EXERCISE OBJECTIVE
Hand back the entries below exactly.

Dataset entries

------------------------------------------------------------

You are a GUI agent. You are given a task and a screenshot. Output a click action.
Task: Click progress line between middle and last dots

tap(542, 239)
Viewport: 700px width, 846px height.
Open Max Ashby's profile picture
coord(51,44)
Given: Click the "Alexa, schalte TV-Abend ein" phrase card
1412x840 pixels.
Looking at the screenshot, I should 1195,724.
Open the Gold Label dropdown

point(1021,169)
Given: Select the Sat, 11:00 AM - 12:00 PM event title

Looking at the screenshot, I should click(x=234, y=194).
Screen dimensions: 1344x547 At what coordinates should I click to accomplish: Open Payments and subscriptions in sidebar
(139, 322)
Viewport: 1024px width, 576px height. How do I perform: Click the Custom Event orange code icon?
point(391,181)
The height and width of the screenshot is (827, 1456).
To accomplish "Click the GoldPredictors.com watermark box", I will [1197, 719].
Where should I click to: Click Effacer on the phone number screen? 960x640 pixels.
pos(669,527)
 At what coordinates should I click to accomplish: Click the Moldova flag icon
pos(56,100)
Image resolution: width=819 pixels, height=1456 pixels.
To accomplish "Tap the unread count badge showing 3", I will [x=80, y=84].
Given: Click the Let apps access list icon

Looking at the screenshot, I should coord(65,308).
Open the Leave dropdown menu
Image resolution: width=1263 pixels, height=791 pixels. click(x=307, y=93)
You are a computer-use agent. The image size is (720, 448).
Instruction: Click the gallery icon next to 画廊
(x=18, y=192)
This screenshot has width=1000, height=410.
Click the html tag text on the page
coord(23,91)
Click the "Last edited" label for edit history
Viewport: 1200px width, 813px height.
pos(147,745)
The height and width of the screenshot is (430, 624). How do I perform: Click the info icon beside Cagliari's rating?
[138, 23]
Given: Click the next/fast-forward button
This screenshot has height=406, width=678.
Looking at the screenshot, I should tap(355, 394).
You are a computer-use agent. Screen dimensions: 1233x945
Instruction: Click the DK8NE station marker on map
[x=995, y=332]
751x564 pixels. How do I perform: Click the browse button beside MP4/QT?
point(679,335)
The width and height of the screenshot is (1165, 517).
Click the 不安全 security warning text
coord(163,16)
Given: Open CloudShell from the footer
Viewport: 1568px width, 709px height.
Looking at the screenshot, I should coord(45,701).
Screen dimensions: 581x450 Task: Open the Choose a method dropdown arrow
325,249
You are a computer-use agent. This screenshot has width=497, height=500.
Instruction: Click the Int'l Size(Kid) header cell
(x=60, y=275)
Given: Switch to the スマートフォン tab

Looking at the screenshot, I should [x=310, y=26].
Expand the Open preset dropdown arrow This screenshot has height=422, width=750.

------------------------------------------------------------

WRITTEN ANSWER
You are a GUI agent. You are given a task and a screenshot. Output a click action.
Task: Click progress line between middle and last dots

tap(542, 239)
Viewport: 700px width, 846px height.
Open Max Ashby's profile picture
coord(51,44)
Given: Click the "Alexa, schalte TV-Abend ein" phrase card
1412x840 pixels.
Looking at the screenshot, I should 1195,724.
Open the Gold Label dropdown

point(1021,169)
Given: Select the Sat, 11:00 AM - 12:00 PM event title

Looking at the screenshot, I should click(x=234, y=194).
Screen dimensions: 1344x547 At what coordinates should I click to accomplish: Open Payments and subscriptions in sidebar
(139, 322)
Viewport: 1024px width, 576px height. How do I perform: Click the Custom Event orange code icon?
point(391,181)
The height and width of the screenshot is (827, 1456).
To accomplish "Click the GoldPredictors.com watermark box", I will [1197, 719].
Where should I click to: Click Effacer on the phone number screen? 960x640 pixels.
pos(669,527)
 At what coordinates should I click to accomplish: Click the Moldova flag icon
pos(56,100)
Image resolution: width=819 pixels, height=1456 pixels.
To accomplish "Tap the unread count badge showing 3", I will [x=80, y=84].
Given: Click the Let apps access list icon

Looking at the screenshot, I should coord(65,308).
Open the Leave dropdown menu
Image resolution: width=1263 pixels, height=791 pixels. click(x=307, y=93)
You are a computer-use agent. The image size is (720, 448).
Instruction: Click the gallery icon next to 画廊
(x=18, y=192)
This screenshot has width=1000, height=410.
Click the html tag text on the page
coord(23,91)
Click the "Last edited" label for edit history
Viewport: 1200px width, 813px height.
pos(147,745)
The height and width of the screenshot is (430, 624). How do I perform: Click the info icon beside Cagliari's rating?
[138, 23]
Given: Click the next/fast-forward button
This screenshot has height=406, width=678.
Looking at the screenshot, I should tap(355, 394).
You are a computer-use agent. Screen dimensions: 1233x945
Instruction: Click the DK8NE station marker on map
[x=995, y=332]
751x564 pixels. How do I perform: Click the browse button beside MP4/QT?
point(679,335)
The width and height of the screenshot is (1165, 517).
Click the 不安全 security warning text
coord(163,16)
Given: Open CloudShell from the footer
Viewport: 1568px width, 709px height.
Looking at the screenshot, I should coord(45,701).
Screen dimensions: 581x450 Task: Open the Choose a method dropdown arrow
325,249
You are a computer-use agent. This screenshot has width=497, height=500.
Instruction: Click the Int'l Size(Kid) header cell
(x=60, y=275)
Given: Switch to the スマートフォン tab

Looking at the screenshot, I should [x=310, y=26].
Expand the Open preset dropdown arrow This screenshot has height=422, width=750.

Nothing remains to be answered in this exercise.